Cancer is all around us folks, but some organizations would like you to think theirs is more important than others.  One such group went so far as to trademark a common slogan used to organize people.  We at Kilted to Kick Cancer want to shine a light on male specific cancers because men still think they have a risk of developing breast cancer and will walk miles and miles with prostate cancer without even knowing it.  Imagine 60 men walking in October, pink from head to toe, each with their wives.  Odds are 10 of those men have prostate cancer.  Less than 1 breast cancer.  When will the walk to raise money for prostate cancer research be?

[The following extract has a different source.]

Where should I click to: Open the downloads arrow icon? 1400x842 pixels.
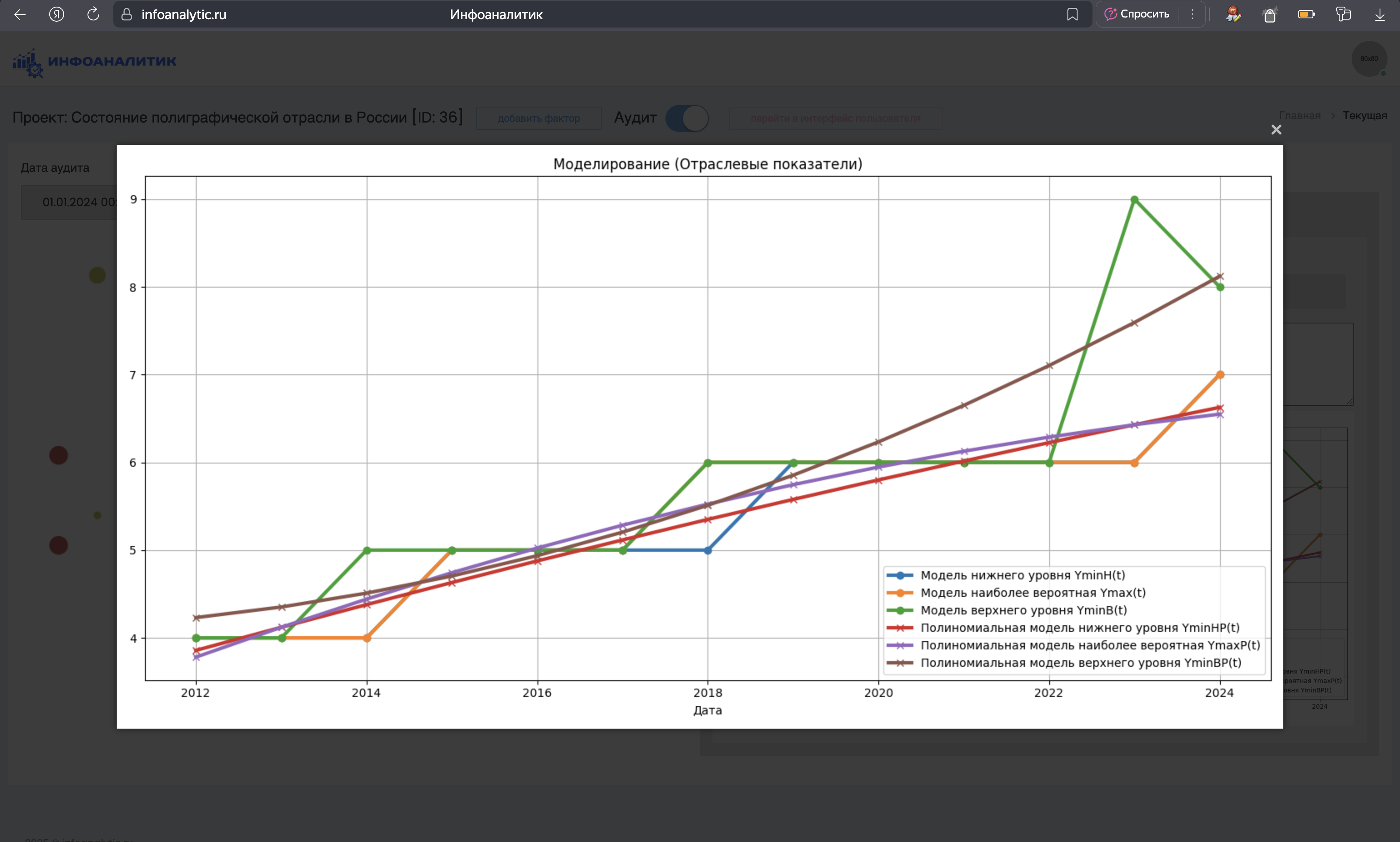[1380, 14]
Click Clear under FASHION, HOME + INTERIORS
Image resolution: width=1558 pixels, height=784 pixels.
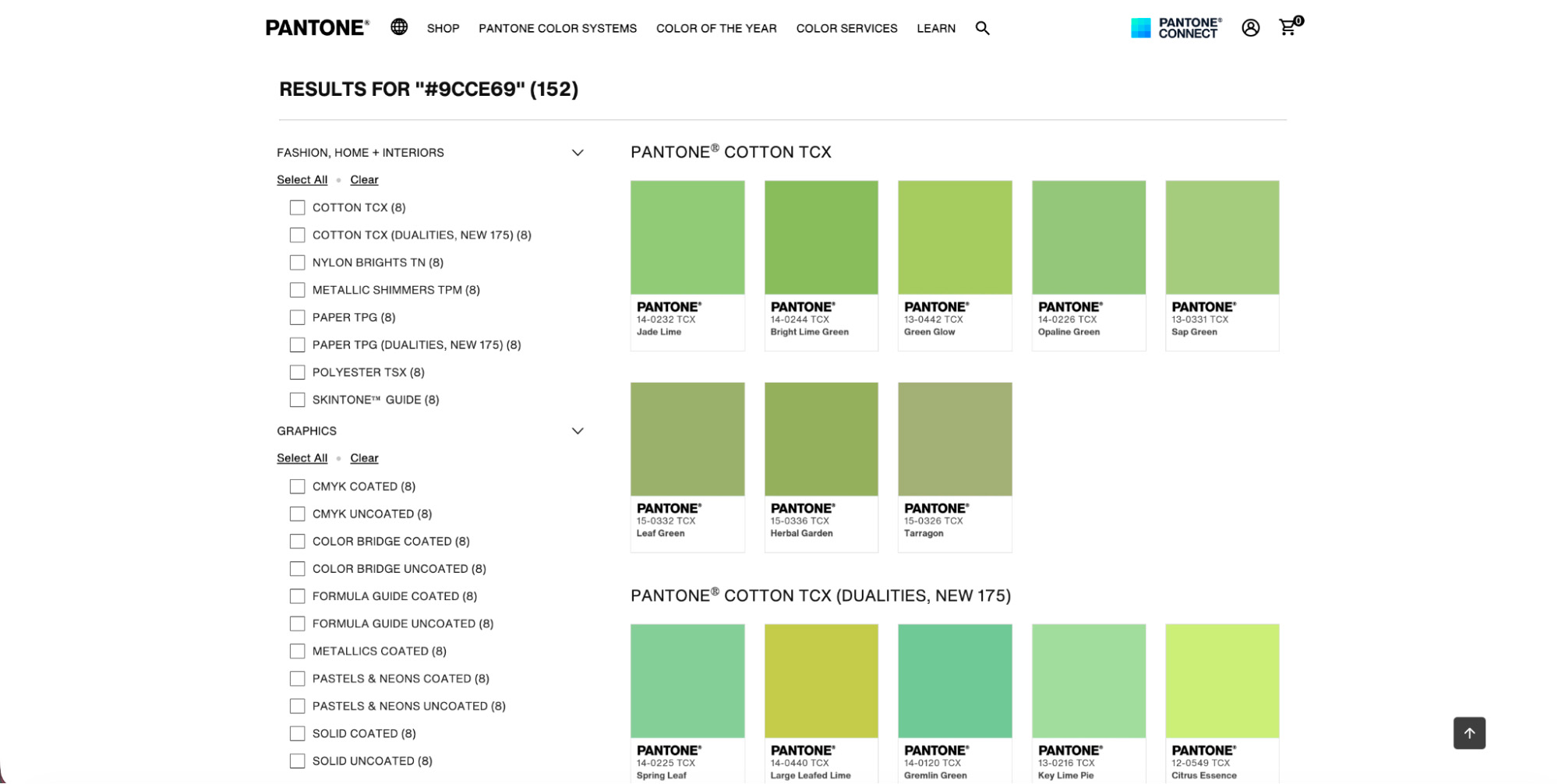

Well, as soon as you organize it.


We can't just sit on the sidelines and watch the multimillion dollar charities do what they want, we need to recognize this threat to men and act.  We've done amazing things for the pink, let's do something for the blue, the children, the cancers that seem to be less sexy than the boobies.


A quick note on the multimillion dollar charities.  I'm not a fan.  I would prefer donating to a local group, but there are so few.  I avoid donating to Jerry's Kids.  Kilted to Kick Cancer links to a number of charities that need your support to continue their efforts.  Some are small, some are huge, paying the board of directors million dollar salaries.  Again, I am not a fan.

That's why we're building our own charity from the ground up.  You can support us by donating to your local cancer groups using your time, your resources, your money.  Spread their info on social media, trumpet their cause at your church, their are so many other ways of fighting cancer than grabbing for your credit card.

If you can help with a donation, make sure you use one of our links so the big boys see what kind of reach we have.  If you can't help with a donation, find a local charity that needs help, it doesn't need to even be for cancer, get kilted and get involved.  When folks ask about the kilt, tell them their risk factors.  Coach little league kilted, wash cars for the high school band kilted, go to the game kilted.  We just need to raise awareness.


But as Kelly pointed out, awareness isn't enough.


We raised a lot of money last year and hope to raise even more this year, but those conversations with men who raise their eyebrows at their risks is what it's all about.  And even better, when you meet a survivor who asks, "Where were you 20 years ago?"


Let us not look back in 20 years and wish we had done more.  The time is now.  Get Kilted, Get Checked!